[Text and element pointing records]
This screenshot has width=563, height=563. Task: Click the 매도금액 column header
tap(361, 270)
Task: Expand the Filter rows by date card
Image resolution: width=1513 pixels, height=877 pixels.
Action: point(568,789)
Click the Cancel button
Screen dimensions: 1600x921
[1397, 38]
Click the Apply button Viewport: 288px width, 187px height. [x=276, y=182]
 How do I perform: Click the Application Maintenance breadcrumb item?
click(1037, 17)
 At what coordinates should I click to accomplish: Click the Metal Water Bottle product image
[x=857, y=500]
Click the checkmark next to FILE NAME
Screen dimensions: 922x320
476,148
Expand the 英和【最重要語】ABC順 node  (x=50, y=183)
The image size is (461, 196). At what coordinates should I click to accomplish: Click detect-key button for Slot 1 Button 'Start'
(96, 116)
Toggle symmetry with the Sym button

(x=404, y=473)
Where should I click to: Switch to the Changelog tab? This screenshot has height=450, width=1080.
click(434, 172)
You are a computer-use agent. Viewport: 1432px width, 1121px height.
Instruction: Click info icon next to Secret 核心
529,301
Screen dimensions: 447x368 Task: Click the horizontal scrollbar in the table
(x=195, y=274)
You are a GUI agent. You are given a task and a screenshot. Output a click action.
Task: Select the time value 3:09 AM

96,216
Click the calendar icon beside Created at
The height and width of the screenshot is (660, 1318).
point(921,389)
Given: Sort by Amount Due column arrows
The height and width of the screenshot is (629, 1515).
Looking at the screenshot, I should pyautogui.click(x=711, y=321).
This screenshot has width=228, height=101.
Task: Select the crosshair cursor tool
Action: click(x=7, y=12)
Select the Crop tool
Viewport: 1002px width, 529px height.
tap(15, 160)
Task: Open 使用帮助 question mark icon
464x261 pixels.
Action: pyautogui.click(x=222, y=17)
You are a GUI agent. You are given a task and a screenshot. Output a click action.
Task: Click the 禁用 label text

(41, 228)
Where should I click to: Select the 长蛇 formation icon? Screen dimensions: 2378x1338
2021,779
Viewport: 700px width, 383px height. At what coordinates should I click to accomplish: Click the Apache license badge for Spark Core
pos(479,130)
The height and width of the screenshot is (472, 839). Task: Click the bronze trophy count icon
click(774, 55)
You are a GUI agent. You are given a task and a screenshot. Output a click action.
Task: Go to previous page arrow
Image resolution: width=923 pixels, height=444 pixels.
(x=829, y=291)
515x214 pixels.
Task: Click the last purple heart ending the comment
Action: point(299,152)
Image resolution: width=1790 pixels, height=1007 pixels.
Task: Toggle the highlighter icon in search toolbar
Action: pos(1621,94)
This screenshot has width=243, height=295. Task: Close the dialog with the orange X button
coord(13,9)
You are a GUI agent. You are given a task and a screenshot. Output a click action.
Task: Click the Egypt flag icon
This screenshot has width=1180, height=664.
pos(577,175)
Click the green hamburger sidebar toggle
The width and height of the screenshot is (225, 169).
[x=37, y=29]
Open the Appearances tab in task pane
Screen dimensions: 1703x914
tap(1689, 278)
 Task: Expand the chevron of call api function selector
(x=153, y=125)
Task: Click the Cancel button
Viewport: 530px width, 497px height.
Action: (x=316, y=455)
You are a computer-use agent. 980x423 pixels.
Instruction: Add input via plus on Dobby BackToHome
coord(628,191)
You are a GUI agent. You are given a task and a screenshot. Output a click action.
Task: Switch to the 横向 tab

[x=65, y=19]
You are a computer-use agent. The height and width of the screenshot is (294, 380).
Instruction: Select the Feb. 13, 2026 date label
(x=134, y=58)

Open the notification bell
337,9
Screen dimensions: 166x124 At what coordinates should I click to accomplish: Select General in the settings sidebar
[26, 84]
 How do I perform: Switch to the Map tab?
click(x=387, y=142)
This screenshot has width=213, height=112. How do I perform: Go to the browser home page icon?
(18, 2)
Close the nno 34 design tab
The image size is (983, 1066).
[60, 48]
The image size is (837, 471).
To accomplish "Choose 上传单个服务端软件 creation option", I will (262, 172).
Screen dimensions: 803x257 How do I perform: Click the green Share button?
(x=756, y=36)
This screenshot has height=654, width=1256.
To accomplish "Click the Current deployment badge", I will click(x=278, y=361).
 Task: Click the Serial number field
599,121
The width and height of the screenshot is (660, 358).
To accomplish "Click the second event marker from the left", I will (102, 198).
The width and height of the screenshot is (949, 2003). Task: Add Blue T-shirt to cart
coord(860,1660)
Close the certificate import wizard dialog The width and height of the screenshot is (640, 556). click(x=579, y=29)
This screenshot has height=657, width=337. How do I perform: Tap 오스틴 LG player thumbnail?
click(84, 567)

▶ WRITTEN INSTRUCTION: Copy the material above exactly as it appears, beginning at its first line and stopping after the line that contains "Click the Apply". Include both of those lines.

▶ COMPLETED EXERCISE:
This screenshot has width=563, height=563. Task: Click the 매도금액 column header
tap(361, 270)
Task: Expand the Filter rows by date card
Image resolution: width=1513 pixels, height=877 pixels.
Action: point(568,789)
Click the Cancel button
Screen dimensions: 1600x921
[1397, 38]
Click the Apply button Viewport: 288px width, 187px height. [x=276, y=182]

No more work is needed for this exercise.